> Selected text:
↓↓↓
The Courier & Advertiser (Fife Edition)
Steve Scott digs golf’s new breed – Tee to Green
Ever since Eve listened to the charming snake instead of boring old God and Adam, style has initially triumphed in its endless battles with substance.
But of course, substance always wins out in the end. Such is what we’re seeing in the new breed of golfing superstar.
This new era seems to have accelerated in the events of the last week.
Tiger Woods’ terrible accident and multiple injuries have certainly put a huge question mark on whether he will play competitively again.
Even when he was capable – I would never say “fit” because he hasn’t looked that for years Tiger’s time was clearly running out.
While Tiger was in an LA hospital bed contemplating the long battle simply to get on his feet again, Phil Mickelson was off playing with the Seniors instead of a WGC event. The two most readily identifiable golfers – in the US market at, least – of the past 20 years; the end of this era may have come already.
So who’s next? If you weren’t totally cognisant of the week-to-week workings of golf and just stumbled in blind, you’d be forgiven for thinking that super-sciency Bryson DeChambeau was the heir apparent to be chief man in all of golf.
Bryson “moves the needle”, and we’re told this is the primary purpose of all things.
Even last week, as he played decently but modestly for a tied-22 finish at the WGC Workday at the Concession, Bryson was getting the attention.
As players queued up to make their tributes to the stricken Woods, it seemed in many outlets that Bryson’s “heartbreak” was second only to Jack Nicklaus’ as worthy of reference.
In the tournament he shot a first round 77 followed by a course record 64. Spectacular stuff, and as we’ve said countless times in T2G while poking fun at DeChambeau, there’s a really good golfer there under all the bluster.
In my mind the new breed is better represented by the top of the leaderboard and especially the winner. Collin Morikawa has in almost every measurement – save driving distance – been better than DeChambeau in the last year.
↑↑↑
> Provided material:
↓↓↓
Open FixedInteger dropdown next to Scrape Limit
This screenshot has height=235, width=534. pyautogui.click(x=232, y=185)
↑↑↑
↓↓↓
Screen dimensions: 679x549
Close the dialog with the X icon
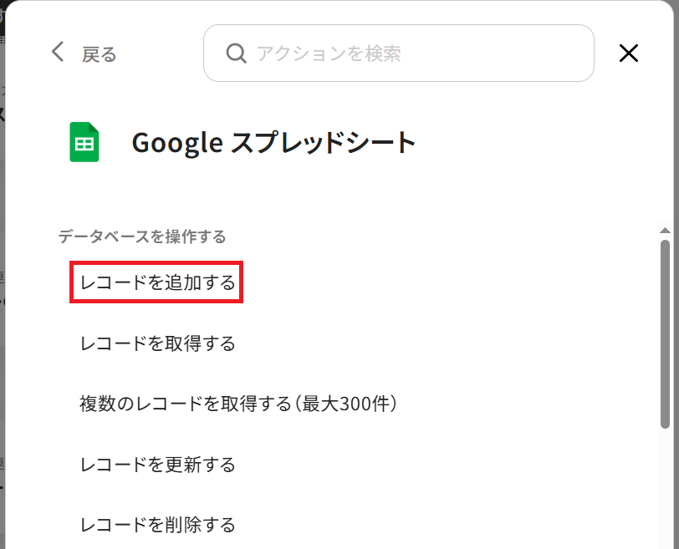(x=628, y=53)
↑↑↑
> Required work:
- a) Copy out word for word the stretch of the golf column from "Even last week, as" through "all the bluster.".
- b) According to the golf column, why does Collin Morikawa better represent golf's new breed than Bryson DeChambeau? Answer in one to three sentences.
- c) In the golf column, what score did DeChambeau shoot in his first round at the WGC Workday at the Concession?
The material above comes from a source separate from the golf column.

> Replies:
- a)
Even last week, as he played decently but modestly for a tied-22 finish at the WGC Workday at the Concession, Bryson was getting the attention.
As players queued up to make their tributes to the stricken Woods, it seemed in many outlets that Bryson’s “heartbreak” was second only to Jack Nicklaus’ as worthy of reference.
In the tournament he shot a first round 77 followed by a course record 64. Spectacular stuff, and as we’ve said countless times in T2G while poking fun at DeChambeau, there’s a really good golfer there under all the bluster.

- b) Morikawa finished at the top of the leaderboard and won the event. Over the last year he has also been better than DeChambeau in almost every measurement except driving distance.

- c) He shot a 77.